A few weeks ago, one of the most powerful men in the music industry, Columbia Records boss Rob Stringer, was interviewed about his label's plans for 2014. He mentioned the forthcoming January release from Bruce Springsteen – High Hopes, a collection of covers, outtakes and "reimagined" versions of songs from previous albums – and, more speculatively, a forthcoming album by Pharrell Williams, set to include his current single Happy, from the soundtrack to Despicable Me 2. Then he added, vaguely, "at some point, Beyoncé will put a record out and when she does it'll be phenomenal". The headlines duly suggested a Beyoncé album would arrive in 2014.
As it turned out, Beyonce's album arrived without warning three days after Stringer – also the label boss behind 2013's other surprise release, David Bowie's The Next Day – gave his interview. If anyone thought releasing an album without prior publicity was a trick that could only be successfully pulled off once, they were mistaken. The impact of what industry magazines have taken to calling a "sneak attack" wasn't in any way dulled by the fact that an artist on the same label had done exactly the same thing earlier in the year: Beyoncé's eponymous fifth album went on to sell more than 800,000 copies in three days.
Given its success, it seems inconceivable that more artists won't try to repeat the feat over the next 12 months, not least because the sneak attack manages to diffuse the weight of expectation placed on a hotly anticipated album and circumvents the chance of bad reviews: you'll still get the coverage, but you'll already have sold a lot of albums before anyone gets round to reading it. You can understand why someone like Adele, whose third album is supposed to come out next year, might seriously consider that approach, given that she's charged with the thankless task of following up the biggest-selling album of the last decade. You might consider it if you were U2, also slated to reappear next year, as a means of injecting a degree of unpredictability into a career that hasn't exactly flagged in recent years – most bands would kill for a career slump involving a world tour that grossed $736m (£450m), as U2's 2009-2011 360 Degree tour did – but that has suffered from a sense of diminishing returns when it comes to new albums: 2009's No Line on the Horizon was their lowest-selling in a decade.
That said, there are a handful of major albums with fixed release dates: not just Springsteen but the second albums by acclaimed US alt-rockers Warpaint and UK dance star Katy B, whose 2011 debut On a Mission brilliantly rendered a variety of underground club genres – drum 'n' bass, dubstep, garage, UK funky – into sparkling pop music.

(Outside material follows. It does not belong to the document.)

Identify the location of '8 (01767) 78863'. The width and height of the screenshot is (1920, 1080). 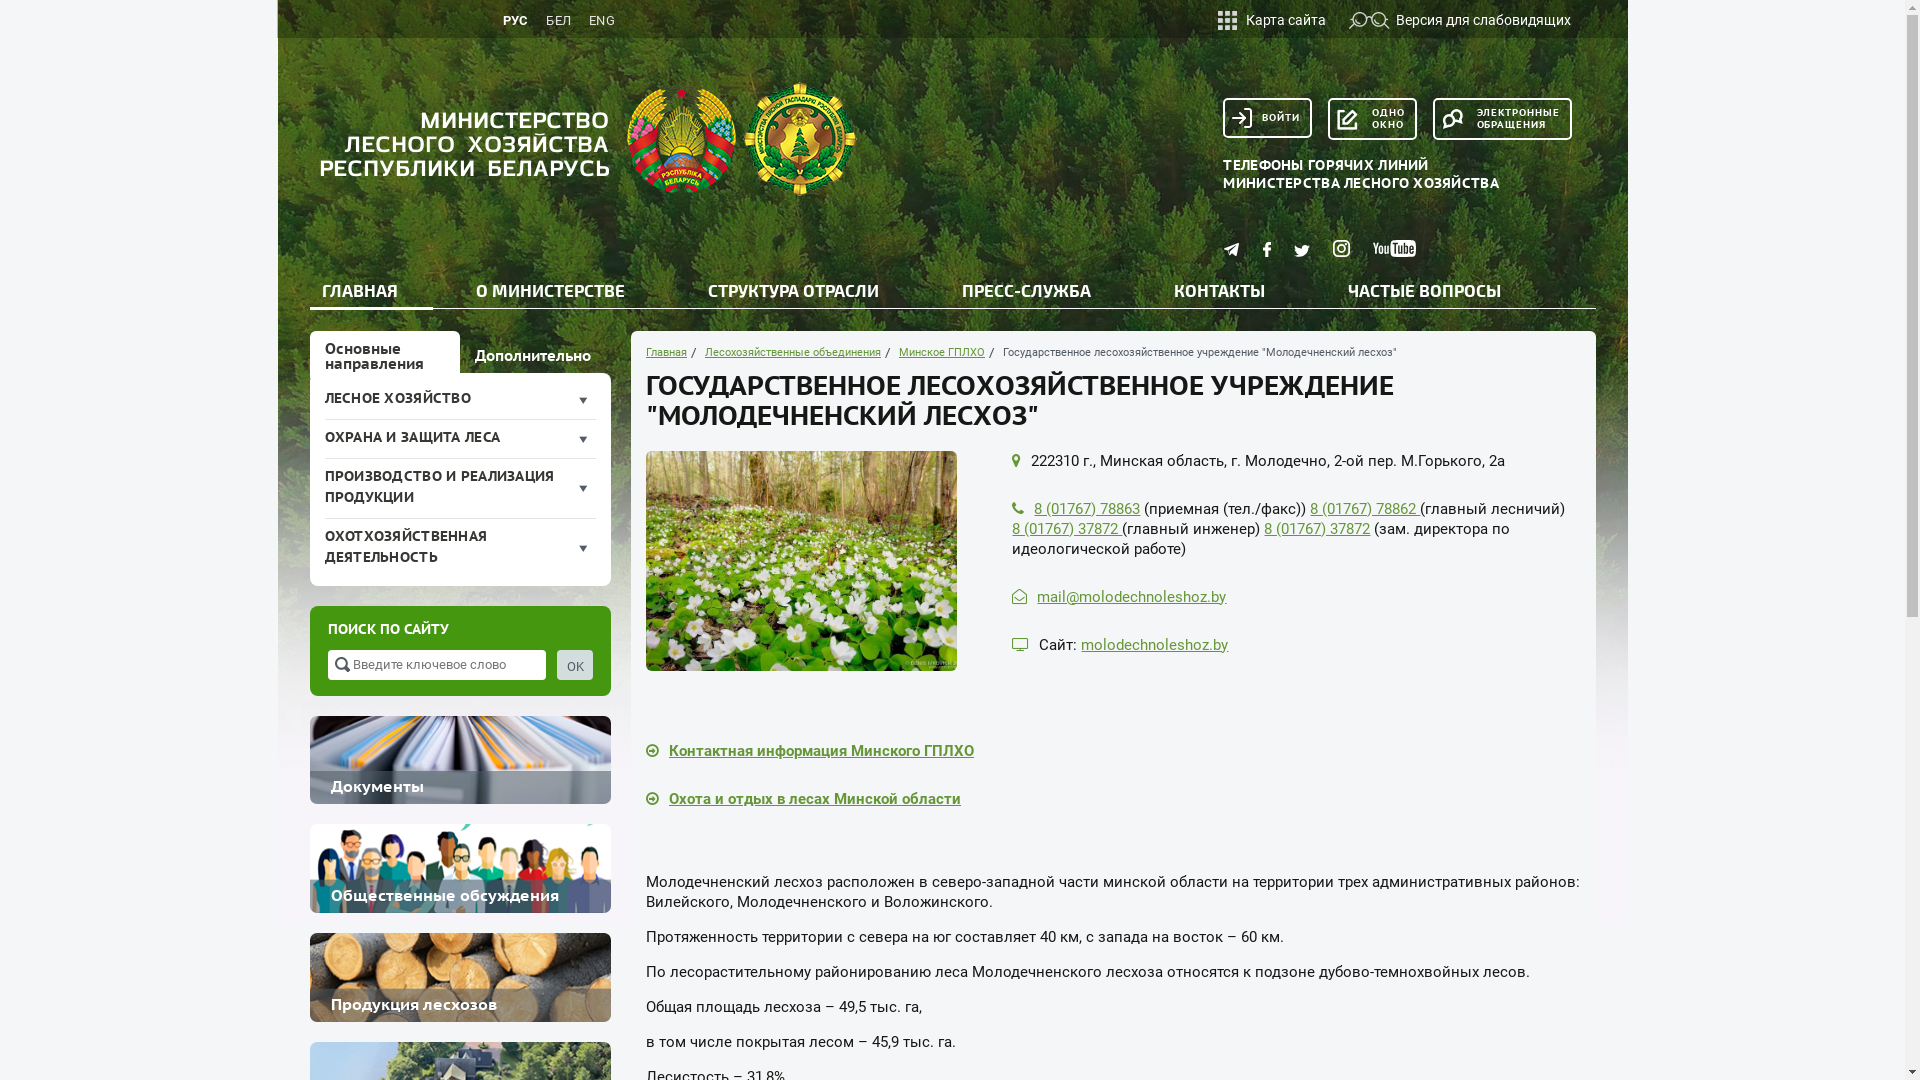
(1085, 508).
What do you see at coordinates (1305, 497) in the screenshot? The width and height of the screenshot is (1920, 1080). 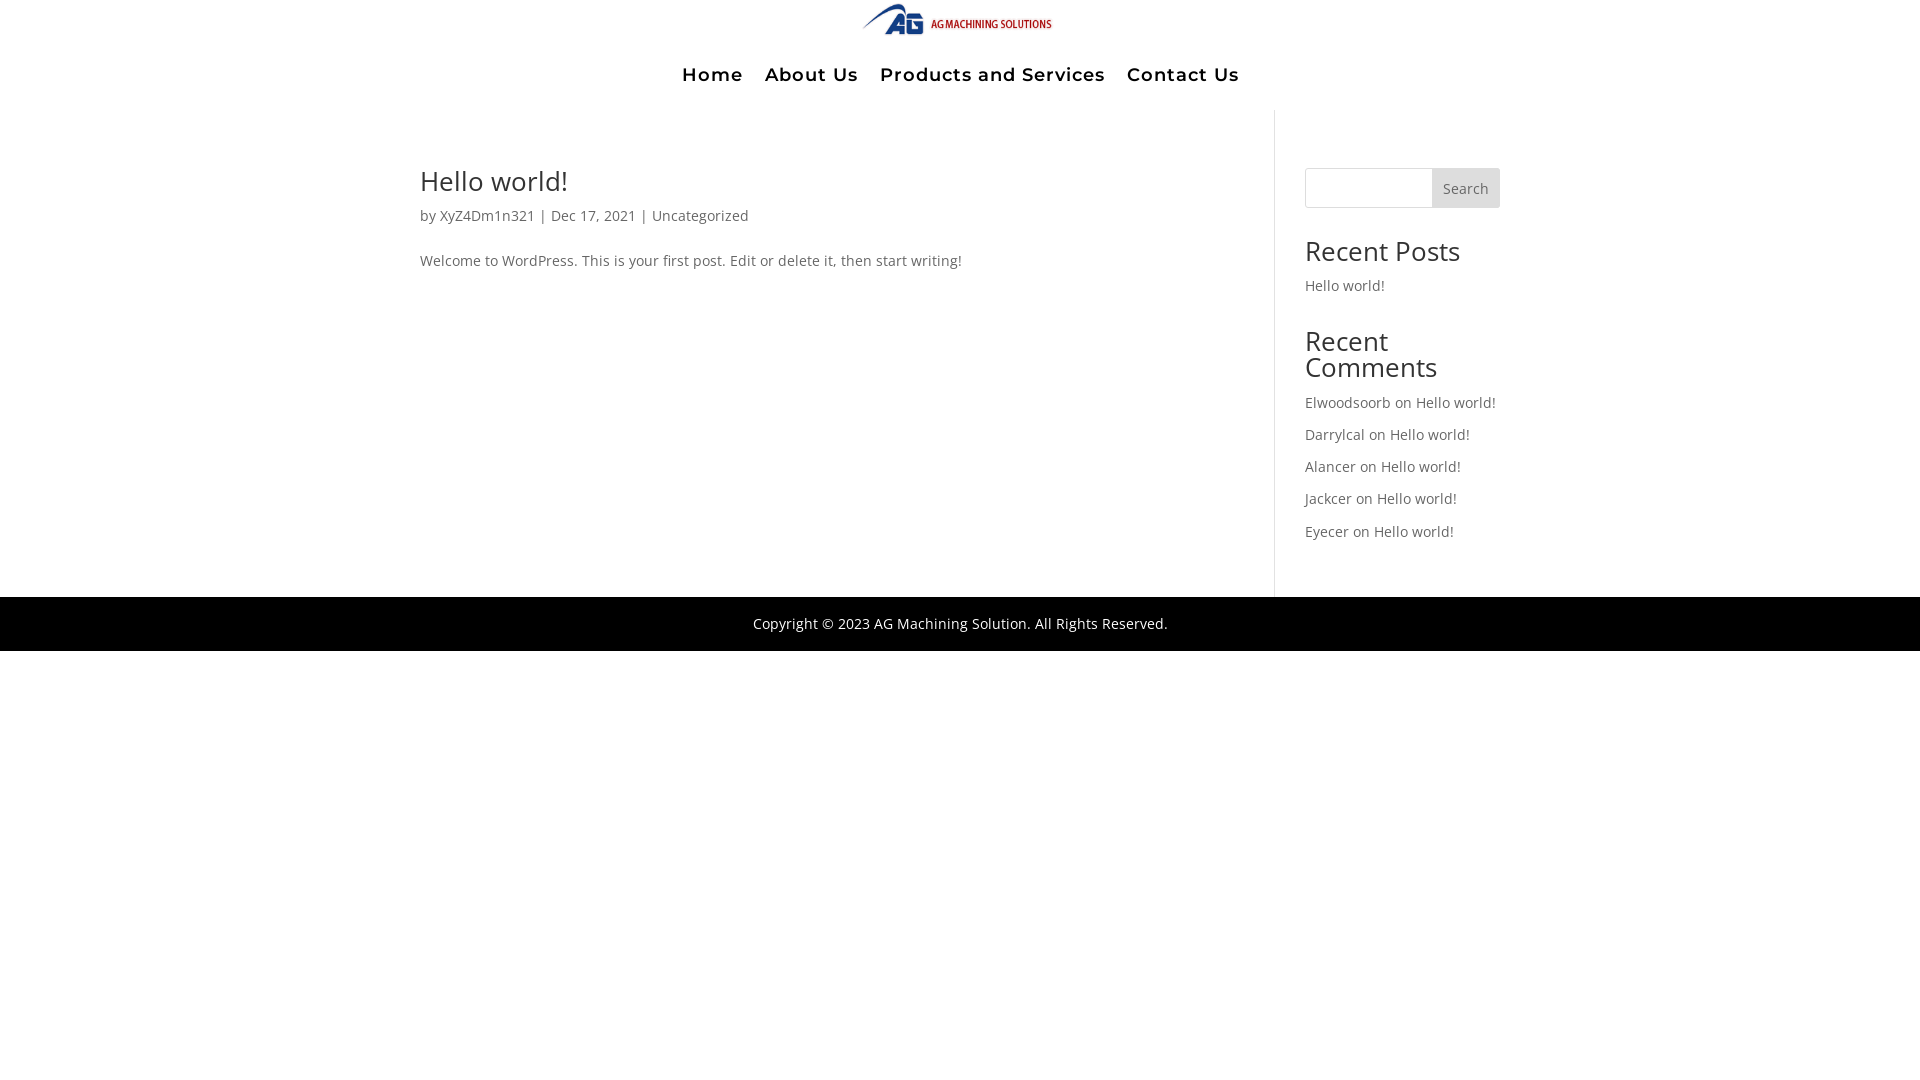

Scheduled for March is Lily Allen's comeback album, which apparently features songs inspired by both "the experience of motherhood" and her Twitter feud with rapper Azaelia Banks, whose own album, Broke With Expensive Taste – originally scheduled for release in 2012 – is also supposed to be coming out next year. The latter certainly sounds like an intriguing record, at least if you believe Banks's description of its contents: an "anti-pop" album influenced by abstract US alt-rock band Ariel Pink's Haunted Grafitti, featuring collaborations with Pharrell Williams and chart-topping British duo Disclosure.
Equally intriguing is the prospect of Lana Del Rey's Ultraviolence – an album on which you hope the singer-songwriter is going to attempt a Bowie-esque reinvention of her persona, rather yet another set of songs in which she pines for her bad boy lover in a seedy motel while either putting her red dress on or taking her dress off – and R&B producer Frank Ocean following up 2012's acclaimed Channel Orange with an album he's suggested is inspired by the Beach Boys, whose influence you could certainly hear in Superpower, his contribution to the Beyoncé album.
Elsewhere, 2014's first two guaranteed critical hits look like being Canadian singer-songwriter St Vincent's eponymous album – released in February and already trailed by a wildly acclaimed single Birth in Reverse, complete with the attention-grabbing opening line "oh what an ordinary day/ take out the garbage/ masturbat*" – and the debut album by Sky Ferreira, which is already available to hear on YouTube (having been released in the autumn in the US), and sees the singer, model and actress takes an appealingly leftfield approach to the business of making a pop album. The year's big archival release, meanwhile, looks like being a follow-up to Michael Jackson's posthumous 2010 album, Michael, a record that received what you might tactfully describe as a mixed reception, with members of the Jackson family claiming that several tracks actually featured a Michael Jackson impersonator. It's to repeat the formula of getting old Jackson tracks remixed by a contemporary producer (Timbaland is involved) while fans are apparently excited that it may include Jackson's thought-provokingly titled 1989 outtake Do You Know Where Your Children Are?